Please rewrite the rows that begin at the line containing "coordinates (133, 257)." and stop after the line containing "center [1331, 1033].", putting "What is shown" in place of "What do you see" and leaving everything else unchanged.

# Start of DATASET CONTENT

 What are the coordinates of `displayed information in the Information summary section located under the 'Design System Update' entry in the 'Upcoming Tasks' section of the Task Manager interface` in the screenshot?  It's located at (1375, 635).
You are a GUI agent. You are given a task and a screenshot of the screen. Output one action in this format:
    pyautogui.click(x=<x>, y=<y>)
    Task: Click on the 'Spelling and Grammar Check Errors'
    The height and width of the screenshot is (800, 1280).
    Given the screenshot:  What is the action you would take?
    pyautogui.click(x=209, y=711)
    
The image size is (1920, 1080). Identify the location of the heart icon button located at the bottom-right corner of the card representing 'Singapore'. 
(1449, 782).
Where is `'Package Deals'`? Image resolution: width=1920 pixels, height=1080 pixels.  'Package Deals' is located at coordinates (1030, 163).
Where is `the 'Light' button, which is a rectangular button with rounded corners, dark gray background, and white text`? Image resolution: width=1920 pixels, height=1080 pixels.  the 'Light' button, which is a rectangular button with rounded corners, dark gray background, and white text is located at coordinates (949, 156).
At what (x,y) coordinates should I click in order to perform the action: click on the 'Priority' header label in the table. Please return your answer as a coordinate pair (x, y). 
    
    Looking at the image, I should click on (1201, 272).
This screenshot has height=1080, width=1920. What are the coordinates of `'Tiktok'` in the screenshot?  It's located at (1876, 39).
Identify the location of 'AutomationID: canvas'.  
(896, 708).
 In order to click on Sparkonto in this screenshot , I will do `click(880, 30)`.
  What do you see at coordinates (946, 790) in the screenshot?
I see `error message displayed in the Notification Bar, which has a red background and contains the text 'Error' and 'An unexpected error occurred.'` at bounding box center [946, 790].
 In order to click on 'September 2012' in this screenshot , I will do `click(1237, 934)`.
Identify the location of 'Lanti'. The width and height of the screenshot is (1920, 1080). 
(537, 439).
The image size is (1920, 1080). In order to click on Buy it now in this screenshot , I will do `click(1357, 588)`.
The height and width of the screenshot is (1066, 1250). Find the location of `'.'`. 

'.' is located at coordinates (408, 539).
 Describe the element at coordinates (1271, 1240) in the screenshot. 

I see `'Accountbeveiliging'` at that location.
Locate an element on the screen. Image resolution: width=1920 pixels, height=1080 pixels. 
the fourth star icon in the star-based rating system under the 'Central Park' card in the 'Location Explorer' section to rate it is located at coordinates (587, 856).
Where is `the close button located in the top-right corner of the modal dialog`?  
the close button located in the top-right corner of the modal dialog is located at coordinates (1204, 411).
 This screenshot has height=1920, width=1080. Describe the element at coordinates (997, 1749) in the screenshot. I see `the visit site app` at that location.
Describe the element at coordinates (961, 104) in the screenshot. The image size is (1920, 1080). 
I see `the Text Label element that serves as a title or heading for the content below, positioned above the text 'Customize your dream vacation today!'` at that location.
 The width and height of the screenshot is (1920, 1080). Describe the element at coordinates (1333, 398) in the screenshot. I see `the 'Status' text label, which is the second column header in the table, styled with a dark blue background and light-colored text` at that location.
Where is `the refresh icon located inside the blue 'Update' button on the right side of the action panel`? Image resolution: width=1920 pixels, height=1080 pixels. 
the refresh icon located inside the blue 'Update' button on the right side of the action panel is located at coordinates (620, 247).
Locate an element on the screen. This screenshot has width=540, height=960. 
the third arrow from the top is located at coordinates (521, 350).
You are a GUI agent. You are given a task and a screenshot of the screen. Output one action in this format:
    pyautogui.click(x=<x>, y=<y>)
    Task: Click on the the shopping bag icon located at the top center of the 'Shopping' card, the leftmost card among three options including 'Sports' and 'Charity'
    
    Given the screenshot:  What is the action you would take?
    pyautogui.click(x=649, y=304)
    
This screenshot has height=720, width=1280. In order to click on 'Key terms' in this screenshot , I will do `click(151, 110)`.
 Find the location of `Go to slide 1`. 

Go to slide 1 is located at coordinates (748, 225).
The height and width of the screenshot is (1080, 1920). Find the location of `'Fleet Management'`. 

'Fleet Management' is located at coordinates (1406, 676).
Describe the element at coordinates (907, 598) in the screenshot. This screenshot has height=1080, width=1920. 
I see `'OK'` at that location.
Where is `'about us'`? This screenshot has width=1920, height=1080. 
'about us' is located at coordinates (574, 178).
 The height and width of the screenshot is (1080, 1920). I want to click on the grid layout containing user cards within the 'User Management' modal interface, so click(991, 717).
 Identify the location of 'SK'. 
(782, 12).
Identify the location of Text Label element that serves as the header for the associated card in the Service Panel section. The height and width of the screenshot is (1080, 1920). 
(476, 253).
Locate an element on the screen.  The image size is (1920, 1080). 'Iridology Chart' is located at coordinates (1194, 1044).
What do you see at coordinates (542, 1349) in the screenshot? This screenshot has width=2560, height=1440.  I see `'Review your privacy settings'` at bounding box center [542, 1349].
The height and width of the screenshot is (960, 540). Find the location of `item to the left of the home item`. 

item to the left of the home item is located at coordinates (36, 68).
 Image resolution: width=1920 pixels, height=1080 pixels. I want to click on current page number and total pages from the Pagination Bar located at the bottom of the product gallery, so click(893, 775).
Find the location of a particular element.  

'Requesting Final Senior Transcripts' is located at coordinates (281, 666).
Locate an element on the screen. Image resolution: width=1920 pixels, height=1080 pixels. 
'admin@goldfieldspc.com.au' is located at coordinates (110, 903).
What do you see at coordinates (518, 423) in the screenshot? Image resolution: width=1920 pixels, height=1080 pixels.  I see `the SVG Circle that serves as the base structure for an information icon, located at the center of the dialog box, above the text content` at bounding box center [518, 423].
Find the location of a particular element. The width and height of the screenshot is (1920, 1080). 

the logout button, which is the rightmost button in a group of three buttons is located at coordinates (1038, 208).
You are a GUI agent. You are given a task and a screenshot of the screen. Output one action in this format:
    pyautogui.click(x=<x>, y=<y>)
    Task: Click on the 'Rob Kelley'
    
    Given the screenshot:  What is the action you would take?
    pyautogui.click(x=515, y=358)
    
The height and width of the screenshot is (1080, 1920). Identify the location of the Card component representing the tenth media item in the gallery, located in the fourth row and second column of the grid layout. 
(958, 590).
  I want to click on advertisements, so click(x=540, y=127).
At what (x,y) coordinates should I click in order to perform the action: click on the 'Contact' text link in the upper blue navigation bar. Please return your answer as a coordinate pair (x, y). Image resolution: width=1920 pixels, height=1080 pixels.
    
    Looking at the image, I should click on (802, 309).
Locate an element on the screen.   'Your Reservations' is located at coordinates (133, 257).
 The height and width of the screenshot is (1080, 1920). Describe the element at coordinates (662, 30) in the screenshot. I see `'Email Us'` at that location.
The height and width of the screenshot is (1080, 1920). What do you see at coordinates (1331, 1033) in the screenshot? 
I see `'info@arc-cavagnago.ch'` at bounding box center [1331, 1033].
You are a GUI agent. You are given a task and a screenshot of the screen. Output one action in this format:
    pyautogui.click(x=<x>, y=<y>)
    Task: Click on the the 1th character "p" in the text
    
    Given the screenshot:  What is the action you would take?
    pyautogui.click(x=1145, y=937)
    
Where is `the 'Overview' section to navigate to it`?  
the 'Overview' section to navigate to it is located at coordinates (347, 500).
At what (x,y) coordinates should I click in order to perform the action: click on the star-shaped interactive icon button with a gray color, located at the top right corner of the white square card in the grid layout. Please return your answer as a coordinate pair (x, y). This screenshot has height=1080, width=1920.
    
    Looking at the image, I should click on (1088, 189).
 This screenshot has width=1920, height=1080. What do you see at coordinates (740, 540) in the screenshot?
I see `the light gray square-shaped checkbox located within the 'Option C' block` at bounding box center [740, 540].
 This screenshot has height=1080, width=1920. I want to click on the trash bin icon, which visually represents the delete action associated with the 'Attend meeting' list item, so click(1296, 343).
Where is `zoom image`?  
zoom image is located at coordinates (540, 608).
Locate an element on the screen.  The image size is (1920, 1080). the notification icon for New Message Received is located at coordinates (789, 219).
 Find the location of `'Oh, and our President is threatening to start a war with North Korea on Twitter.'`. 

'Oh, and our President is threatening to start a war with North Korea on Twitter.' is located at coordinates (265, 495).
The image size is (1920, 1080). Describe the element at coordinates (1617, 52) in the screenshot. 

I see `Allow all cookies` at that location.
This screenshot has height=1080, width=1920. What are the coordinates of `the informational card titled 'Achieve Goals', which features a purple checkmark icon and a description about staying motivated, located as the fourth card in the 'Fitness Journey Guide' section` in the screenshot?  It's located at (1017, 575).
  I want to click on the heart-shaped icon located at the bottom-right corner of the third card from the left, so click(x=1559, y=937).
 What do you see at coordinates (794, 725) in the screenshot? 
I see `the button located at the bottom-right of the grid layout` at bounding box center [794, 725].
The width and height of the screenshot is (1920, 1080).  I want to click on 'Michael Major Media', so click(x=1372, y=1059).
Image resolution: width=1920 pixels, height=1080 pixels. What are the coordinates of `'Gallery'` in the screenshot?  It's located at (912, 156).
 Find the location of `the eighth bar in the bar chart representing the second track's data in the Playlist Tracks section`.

# End of DATASET CONTENT

WRITTEN RESPONSE
Locate an element on the screen.   'Your Reservations' is located at coordinates (133, 257).
 The height and width of the screenshot is (1080, 1920). Describe the element at coordinates (662, 30) in the screenshot. I see `'Email Us'` at that location.
The height and width of the screenshot is (1080, 1920). What is shown at coordinates (1331, 1033) in the screenshot? 
I see `'info@arc-cavagnago.ch'` at bounding box center [1331, 1033].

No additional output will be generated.